(Stored entries)

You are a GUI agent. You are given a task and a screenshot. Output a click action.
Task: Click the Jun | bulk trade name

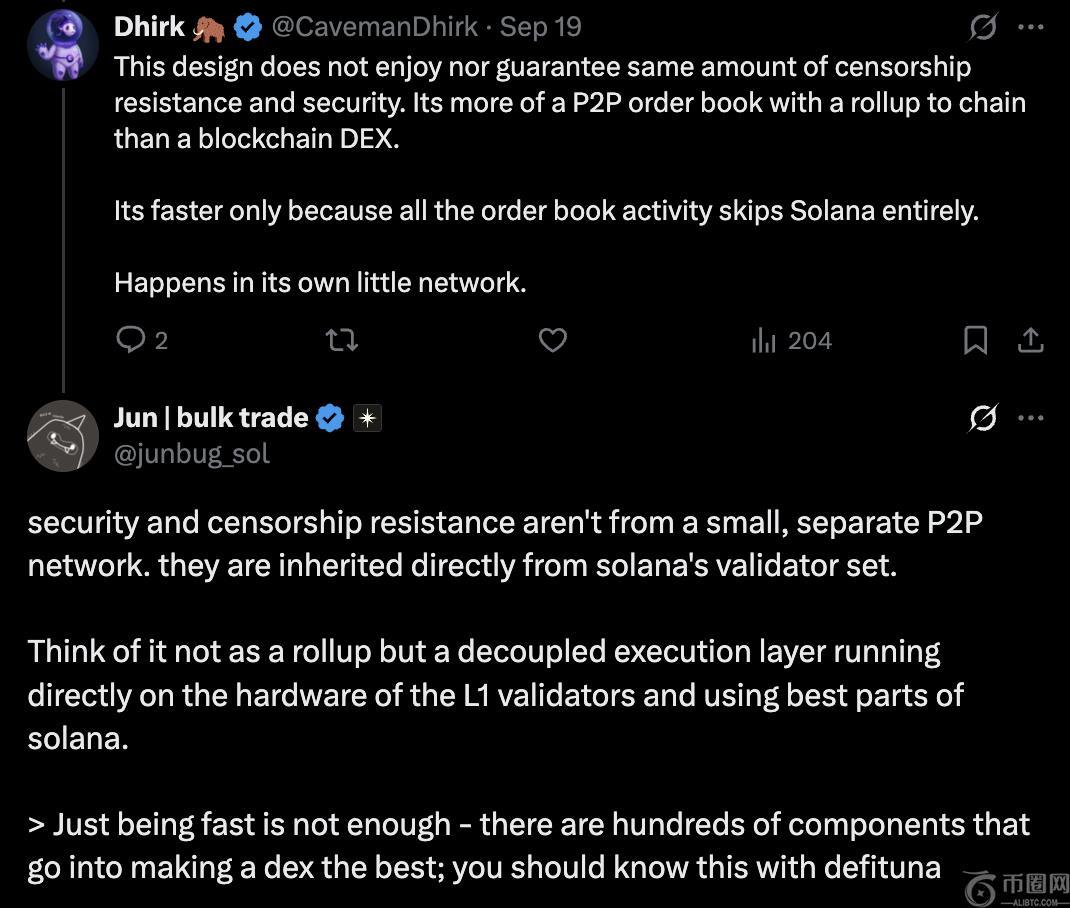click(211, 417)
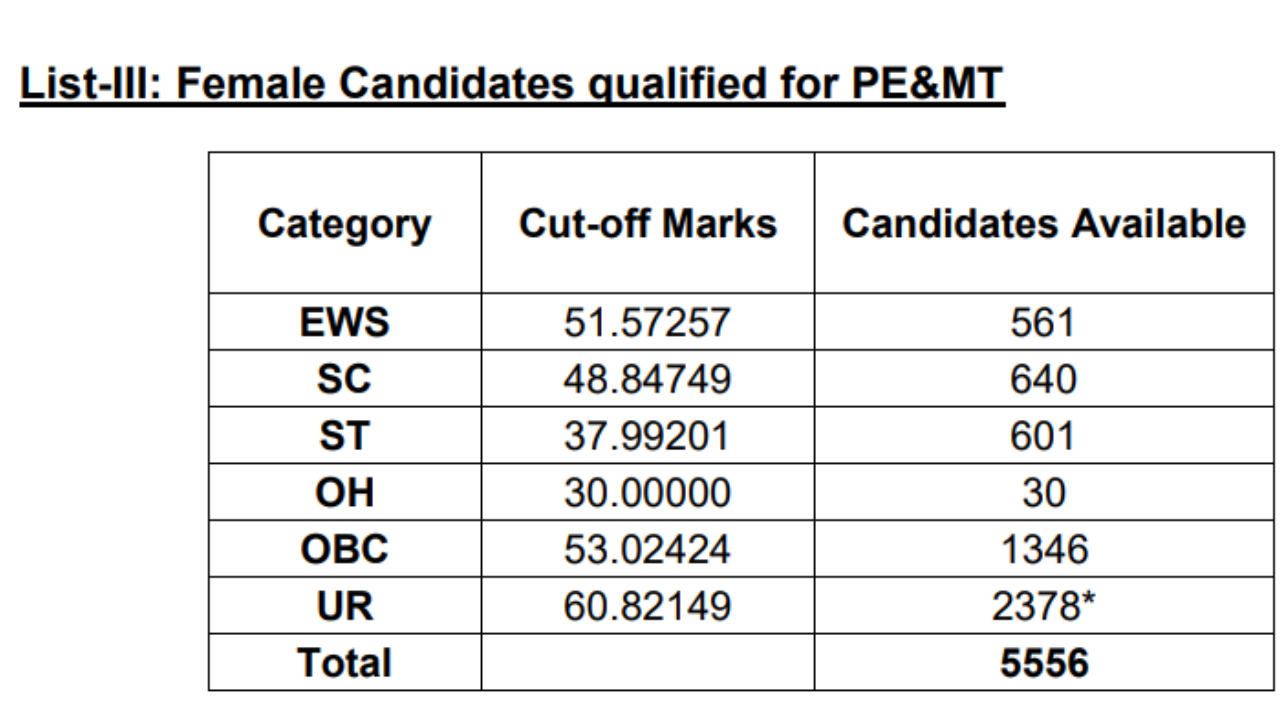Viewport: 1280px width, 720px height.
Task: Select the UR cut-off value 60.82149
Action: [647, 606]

◆ **Work item**
Please write every line above out exactly as given, except for any pictures.

◆ **Answer section**
You are a GUI agent. You are given a task and a screenshot. Output a click action.
Task: Click the Jun | bulk trade name

click(211, 417)
Viewport: 1280px width, 720px height.
Task: Select the UR cut-off value 60.82149
Action: [647, 606]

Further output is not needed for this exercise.